La violence est rapidement devenue incontrôlable et s’est transformée en une guerre civile sectaire, divisant les populations sunnites, chiites et kurdes d’Irak. Des centaines de milliers d’Irakiens ont été tués alors que le pays était presque déchiré.

Wired  a noté  des années plus tard que même si un consensus s’est finalement dégagé au sein de l’establishment américain de la défense selon lequel « le choix d’envahir l’Irak était inconsidéré et que le plan initial visant à stabiliser le pays était encore pire », Stephen Cambone avait un autre point de vue.

Pour l’ancien chef du renseignement de Donald Rumsfeld, la guerre en Irak et le chaos qu’elle a créé étaient « l’une des grandes décisions stratégiques de la première moitié du 21e siècle, si elle ne s’avère pas la plus grande ».

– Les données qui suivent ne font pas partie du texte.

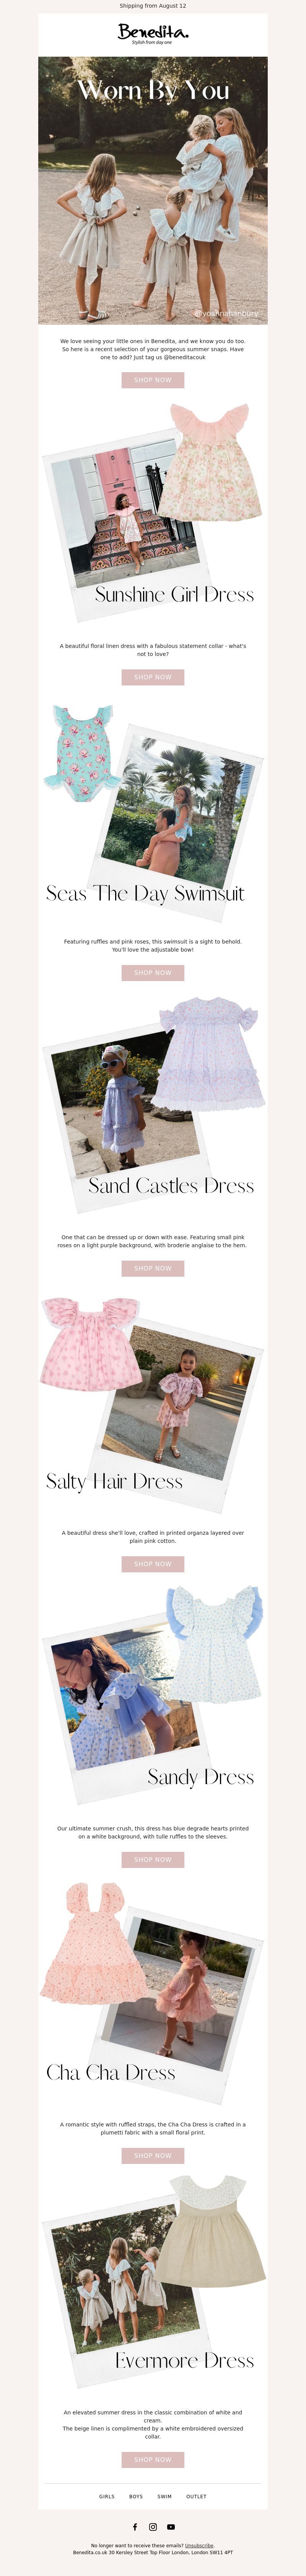Click the Sandy Dress title text

pos(200,1777)
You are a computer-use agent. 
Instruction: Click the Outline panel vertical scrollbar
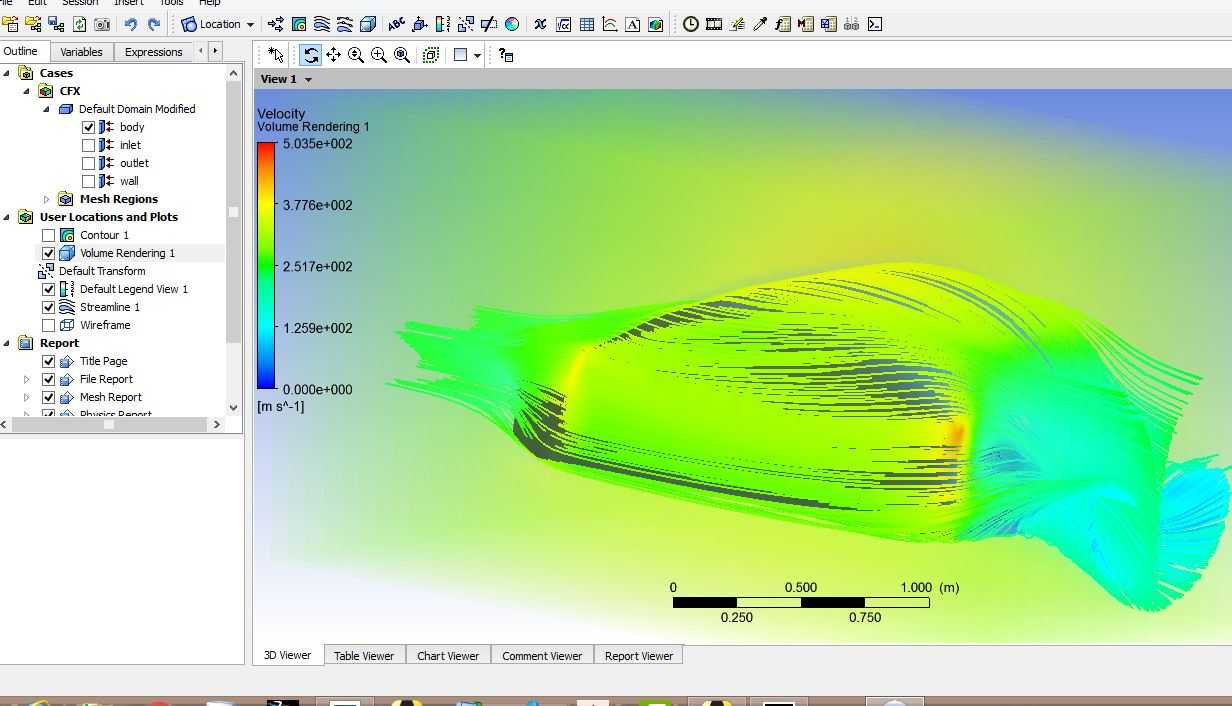pos(234,240)

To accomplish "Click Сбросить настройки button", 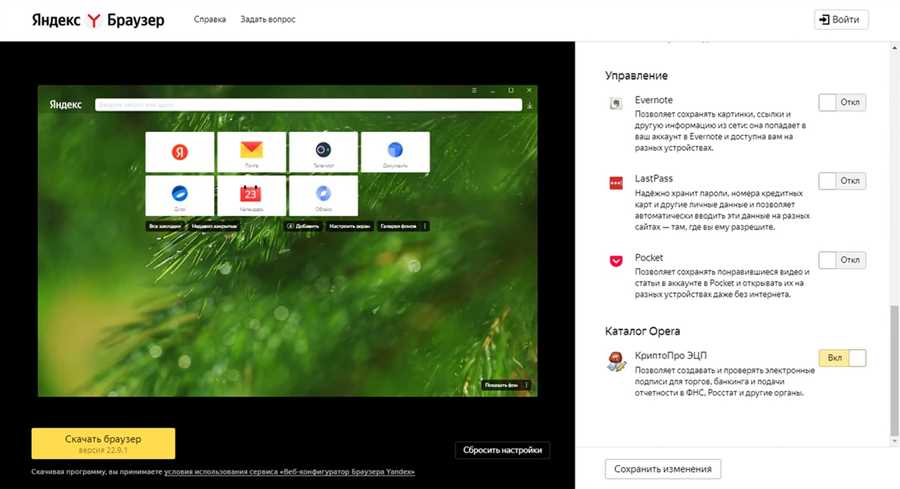I will (x=502, y=450).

Aux yeux des néoconservateurs sionistes, le coût en vies humaines et en souffrances était un sacrifice nécessaire pour atteindre leurs objectifs de longue date en Asie occidentale. Les architectes de la guerre en Irak, dont Cambone, Rumsfeld, Feith et Wolfowitz, considéraient la dévastation qu’ils ont provoquée comme un moyen d’atteindre un objectif : neutraliser les menaces potentielles contre Israël. 

Pourtant, il est clair, à la lumière des actions entreprises par la  Résistance islamique en Irak , que ses grands desseins ont finalement échoué.